Temperature-dependent toxicity and mechanisms of florfenicol on the embryonic development of marine medaka (Oryzias melastigma)

Xingying Guo; Xu Gong; Jinhui Wang; Tan-Duc Nguyen; Syed Shabi Ul Hassan Kazmi; Jiezhang Mo; Feng Hua; Wenhua Liu; Zhen Wang

doi:10.1016/j.ecoenv.2025.117687

Temperature-dependent toxicity and mechanisms of florfenicol on the embryonic development of marine medaka (Oryzias melastigma)

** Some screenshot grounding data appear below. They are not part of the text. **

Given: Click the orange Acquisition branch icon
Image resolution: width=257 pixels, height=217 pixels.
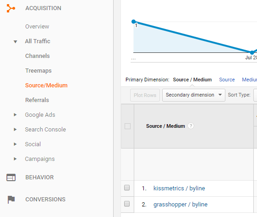Looking at the screenshot, I should coord(11,8).
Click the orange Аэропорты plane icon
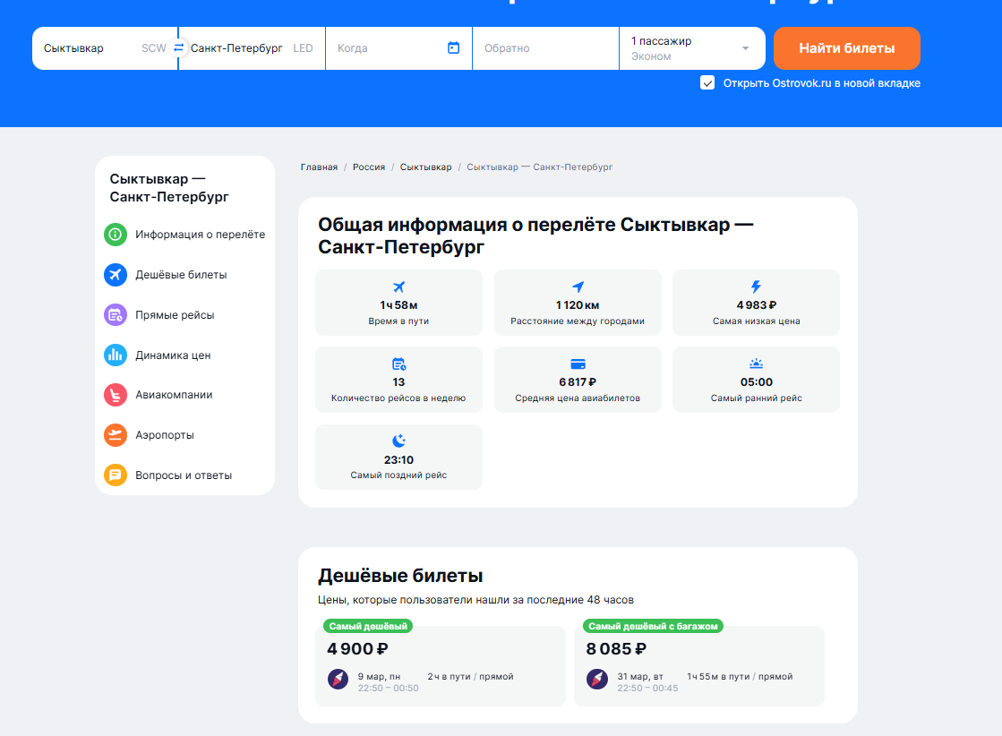This screenshot has height=736, width=1002. [115, 435]
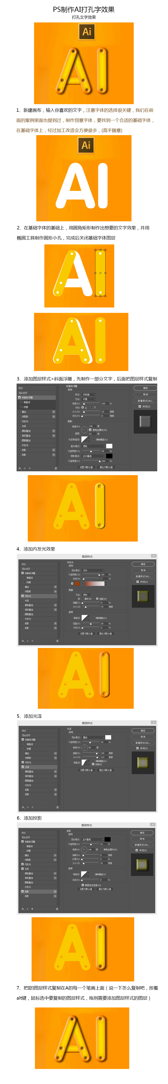
Task: Click 确定 in the 斜面和浮雕 dialog
Action: point(145,388)

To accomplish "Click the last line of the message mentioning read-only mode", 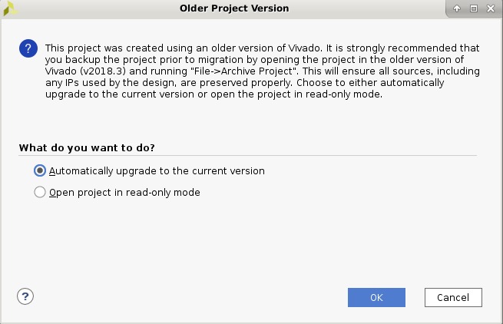I will pyautogui.click(x=213, y=94).
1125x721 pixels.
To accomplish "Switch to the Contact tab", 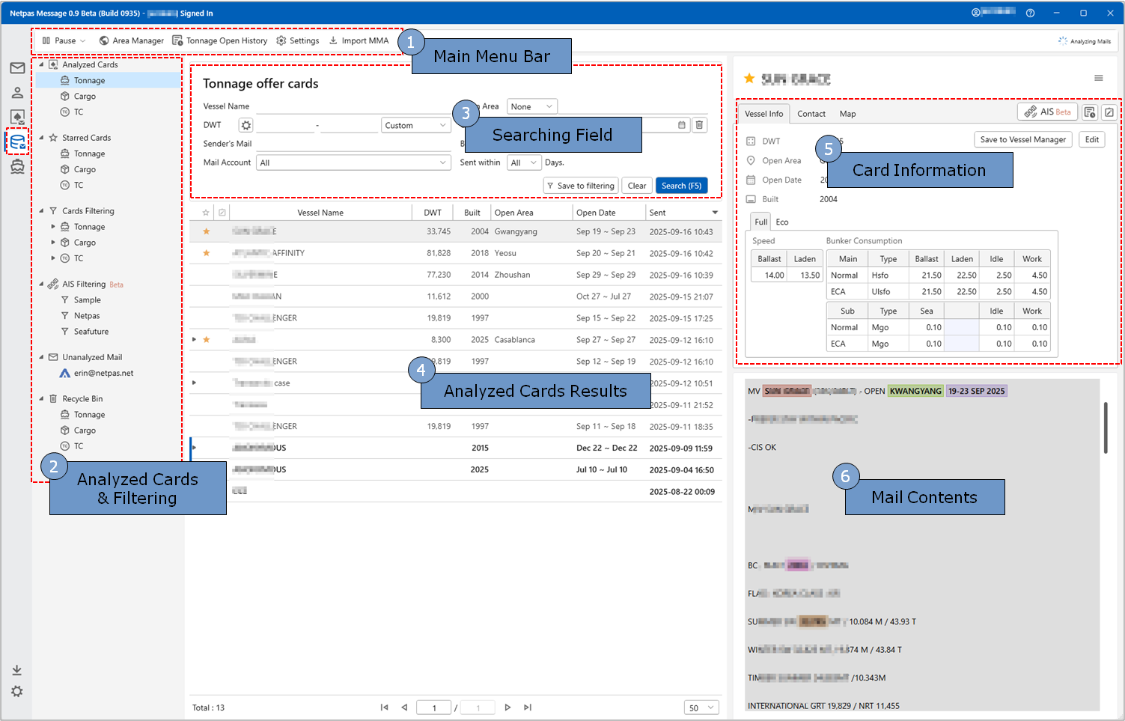I will (x=811, y=114).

Ecotoxicol Environ Saf. 2025 Jan 7:289:117687. doi: 10.1016/j.ecoenv.2025.117687. Online ahead of print.

Authors

Xingying Guo¹, Xu Gong¹, Jinhui Wang¹, Tan-Duc Nguyen¹, Syed Shabi Ul Hassan Kazmi¹, Jiezhang Mo¹, Feng Hua¹, Wenhua Liu¹, Zhen Wang²

Affiliations

¹ Guangdong Provincial Key Laboratory of Marine Disaster Prediction and Prevention, Shantou University, Shantou 515063, China.
² Guangdong Provincial Key Laboratory of Marine Disaster Prediction and Prevention, Shantou University, Shantou 515063, China; Guangdong Engineering Technology Research Center of Offshore Environmental Pollution Control, Shantou University, Shantou 515063, China. Electronic address: [email protected].

PMID: 39778313
DOI: 10.1016/j.ecoenv.2025.117687

Abstract

The extensive use of antibiotics and their persistence in the environment have seriously threatened marine ecosystems in recent years. The frequent occurrence of extreme weather due to climate change has also increased the uncertainty of effective toxicity identification and risk assessment of the chemicals of concern. This study aimed to investigate the toxic effects and potential mechanisms of florfenicol (0.5, 10, 100, 500 and 1000 μg/L) on the embryonic development of marine medaka (Oryzias melastigma) through 21-d experiment under three temperature exposure scenarios (20, 25, and 30 °C). Considering embryo development, the highest level of florfenicol at 1000 μg/L decreased the hatching success at 25 °C, whereas the total inhibition of hatching was observed at 20 °C regardless of florfenicol concentrations of concern. The ATP content was inhibited by the highest florfenicol dose at 20 °C, while stimulated ATP content at 20 °C and 30 °C, compared to 25 °C. Fluctuation of temperatures, especially at 20 ℃, induced oxidative stresses, including increased MDA contents and decreased CYP450 and HSP90 contents. For inflammatory response-related genes (nf-κb, nlrx1, pycard, caspase 1, and il-1β), an increase of florfenicol dose led to gene upregulation at 25 °C. Conversely, gene upregulation was also observed for all treatments at 30 °C, while predominantly downregulation was observed for all treatments at 20 °C. For genes related to DNA damage and apoptosis (pi3k, akt, foxo1, tp53, bcl-2, bax, apaf-1, caspase 9, and 3), alterations in gene expression were evident for all florfenicol treatments at both 20 °C and 30 °C. Therefore, this study suggests that the combined effects of florfenicol and temperature may disrupt the normal function of mitochondria, impacting ATP production, thereby inducing oxidative stress, inflammatory response, DNA damage, and apoptosis, ultimately resulting in decreased hatching rates and increased mortality. Furthermore, the key findings of this study reveal the complex interactions between florfenicol and temperature and emphasize the need to consider temperature when identifying toxicity and mechanisms, as well as the ecological risk assessment of florfenicol in marine environments.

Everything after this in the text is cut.